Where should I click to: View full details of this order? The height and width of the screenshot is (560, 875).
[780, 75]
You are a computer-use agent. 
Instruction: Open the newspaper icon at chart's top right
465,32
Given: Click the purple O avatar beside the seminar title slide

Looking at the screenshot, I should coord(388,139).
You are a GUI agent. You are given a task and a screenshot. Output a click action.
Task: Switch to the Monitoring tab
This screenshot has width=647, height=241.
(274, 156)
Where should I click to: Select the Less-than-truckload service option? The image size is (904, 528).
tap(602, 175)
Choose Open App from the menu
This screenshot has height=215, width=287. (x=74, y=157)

□ □ □ □ □ □ □

■ **REQUIREMENT**:
Transcribe the lines from the one containing "You are a computer-use agent." through the one containing "Looking at the", reproducing each of them precisely.

■ **THE ANSWER**:
You are a computer-use agent. 
Instruction: Open the newspaper icon at chart's top right
465,32
Given: Click the purple O avatar beside the seminar title slide

Looking at the screenshot, I should coord(388,139).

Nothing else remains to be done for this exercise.